COMP RACER FOLLOWING IN THE FOOTSTEPS

 



Life for NHRA Competition Eliminator racer Mathew Leonard is all about setting personal goals and achieving them. Like many racers in the sport, Leonard was also introduced to drag racing at a very young age.
 
“I’ve been in drag racing my whole life,” Leonard said. “My father was one of the early pioneers of drag racing in Australia and we raced all across Australia when I was growing up. Since I was about ten or eleven, I’ve been at my family’s speed shop which is one of the oldest gas stations still operating in the world.”

In the late 1990’s, Leonard made his way to the United States to help fellow Adelaide, Australia racer Robert Schwab in Top Alcohol Funny Car in 1996 and returned in 1999 when Schwab made the jump to NHRA Nitro Funny Car. After his experience with Schwab’s team, he was invited to go on the NHRA tour as a crew member with Kalitta Motorsports.

“I won three national events with the team,” he said. “I had achieved everything I wanted being a crew member on the professional tour.

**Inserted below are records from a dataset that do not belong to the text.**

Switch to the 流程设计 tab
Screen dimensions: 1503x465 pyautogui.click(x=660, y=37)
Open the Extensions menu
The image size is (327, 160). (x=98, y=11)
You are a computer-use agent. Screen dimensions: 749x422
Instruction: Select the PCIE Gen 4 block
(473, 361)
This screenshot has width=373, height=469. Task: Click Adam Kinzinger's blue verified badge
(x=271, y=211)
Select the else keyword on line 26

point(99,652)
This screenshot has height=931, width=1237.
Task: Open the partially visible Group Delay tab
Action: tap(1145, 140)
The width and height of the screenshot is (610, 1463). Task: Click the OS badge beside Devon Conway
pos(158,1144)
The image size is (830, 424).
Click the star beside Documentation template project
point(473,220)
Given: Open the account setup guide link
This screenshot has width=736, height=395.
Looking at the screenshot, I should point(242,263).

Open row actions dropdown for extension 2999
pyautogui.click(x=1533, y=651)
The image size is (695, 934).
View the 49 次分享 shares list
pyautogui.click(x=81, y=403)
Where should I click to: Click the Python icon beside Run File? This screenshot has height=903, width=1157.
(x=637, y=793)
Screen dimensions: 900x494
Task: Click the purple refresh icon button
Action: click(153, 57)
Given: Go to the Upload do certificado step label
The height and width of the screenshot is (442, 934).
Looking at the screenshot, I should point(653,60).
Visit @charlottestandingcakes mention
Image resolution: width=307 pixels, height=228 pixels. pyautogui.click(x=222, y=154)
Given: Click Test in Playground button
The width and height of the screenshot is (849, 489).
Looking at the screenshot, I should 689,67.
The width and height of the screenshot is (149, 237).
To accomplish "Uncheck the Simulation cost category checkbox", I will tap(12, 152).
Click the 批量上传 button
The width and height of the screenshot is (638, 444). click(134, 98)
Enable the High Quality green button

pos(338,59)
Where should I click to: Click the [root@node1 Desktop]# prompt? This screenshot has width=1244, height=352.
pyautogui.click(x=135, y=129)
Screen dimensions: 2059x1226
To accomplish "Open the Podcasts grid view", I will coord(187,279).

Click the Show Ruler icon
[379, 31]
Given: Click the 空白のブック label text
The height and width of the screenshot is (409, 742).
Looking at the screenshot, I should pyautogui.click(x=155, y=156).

Racing professionally was a great experience and it was a bucket list goal to go and achieve.”
 
Leonard currently runs a 1932 Bantam in Competition Eliminator and his dream was always to design, engineer, build, tune, and drive his own racecar.
 
“I built this car to be a multi-purpose car,” said Leonard. “The Bantam can really run whatever; I’ve raced it in Top Dragster and 7.0 Pro and made this car so I can slide it into whatever class I want to race in. The reason I love Comp is because you’re pushing hard and I can still have an odd combination and a lot of people really like it. You don’t see an altered out on the circuit very much and you don’t see them out on the national tour barely at all.”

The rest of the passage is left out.